• _Passage for review_

    1. The first section is just 1x PurePiano with some added Cubasis reverb and Cubasis compression (default from channel strip, I regularly use that).

    2. The second section is transposed (I think) using AddStation, Animoog, Aparillo and 2x Micrologue ARPs. No added effects.

    3. The third section is all Microsonic piano x3 with ChannelStrip default compression on one track
      (I don’t think that was intentional). No other effects. I think this is transposed, too.

    4. The fourth section is 2x Spider’s LaGrange ARPs (Cascade and Computer Says No) plus 2x Microsonic piano. No effects. I made sure the piano stood out from the chaos in this section now and again. Back to the first section key (I think).

    No effects on master bus. Getting the right starting point on the timeline for each new section is important. Equalized the volume between the sections. Thought of a title, found a picture and manipulated it. That’s the whole story.

  • @JudasZimmerman said:
    3 hours from idea to a track like this is incredible.. and all this on a tiny, book-size battery-powered thing.

    Beast mode activated:)

  • @onkey, the trick is to make the beast serve us. Loved your St Tramp patch, btw. Hope you’re working on more.

  • @LinearLineman said:
    Thanks so much @raimundoarriagada! (Frankly, I was hoping for a response like that😉😎). I thought the tools really made it happen.

    The first section is PurePiano. The third section is Cubasis Microsonic Acoustic piano. The ARPs in the second section are from Cubasis Micrologue. The ARPs in the fourth section are from @Spidericemidas ’s LaGrange presets.

    It was pretty straightforward.

    1 Improvised the piano part recording in Cubasis and, as I always do, breaking the improv into treble and bass parts (using MidiTools key zone splitter). Of course I use the whole piano part as a third track to plug stuff into. You can see the three tracks I always start with in the screenshot.

    2 I quantized to 1/8 note. I midi edited in several notes and deleted several notes in each section. The bass part generally requires the most editing (too many notes!) I also increased the bpm to 192 from 96 or so.

    1. The first section is just 1x PurePiano with some added Cubasis reverb and Cubasis compression (default from channel strip, I regularly use that).

• _Exercise set_
**1.** Answer these questions from the forum excerpt.
(a) Which piano is used in the first section?
(b) Which tool was used to split the improvised piano part into treble and bass parts?
(c) To what bpm was the tempo increased?
**2.** Write out the part of the forum excerpt that begins at the words "2 I quantized" and stops after "from 96 or so.", substituting "1/16 note" for "1/8 note".

• _Information_
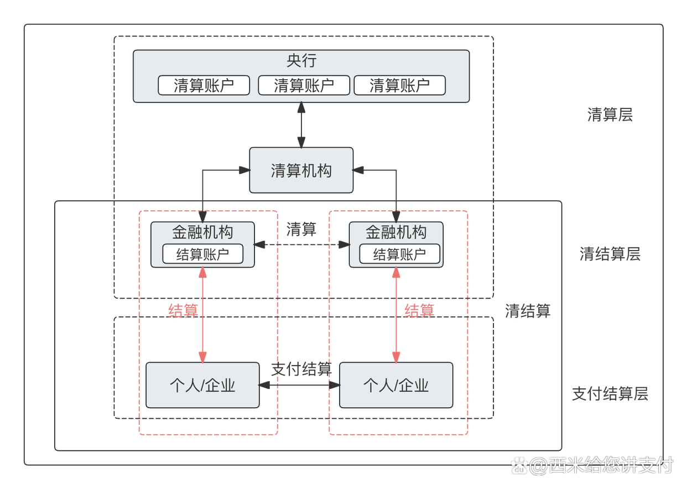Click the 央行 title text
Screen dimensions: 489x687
(x=301, y=60)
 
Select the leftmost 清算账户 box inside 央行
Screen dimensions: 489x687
(x=204, y=86)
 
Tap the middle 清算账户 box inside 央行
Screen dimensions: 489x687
(x=304, y=86)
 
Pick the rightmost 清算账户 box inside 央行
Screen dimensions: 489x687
(x=399, y=86)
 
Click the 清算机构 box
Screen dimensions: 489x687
(x=301, y=170)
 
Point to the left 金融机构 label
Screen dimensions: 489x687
(x=202, y=232)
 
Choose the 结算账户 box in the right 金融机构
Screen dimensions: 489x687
(x=399, y=254)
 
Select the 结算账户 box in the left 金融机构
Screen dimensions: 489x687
(x=202, y=254)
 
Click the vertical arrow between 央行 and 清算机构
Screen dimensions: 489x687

• _Your written answers_
**1.**
(a) PurePiano
(b) MidiTools key zone splitter
(c) 192

**2.**
2 I quantized to 1/16 note. I midi edited in several notes and deleted several notes in each section. The bass part generally requires the most editing (too many notes!) I also increased the bpm to 192 from 96 or so.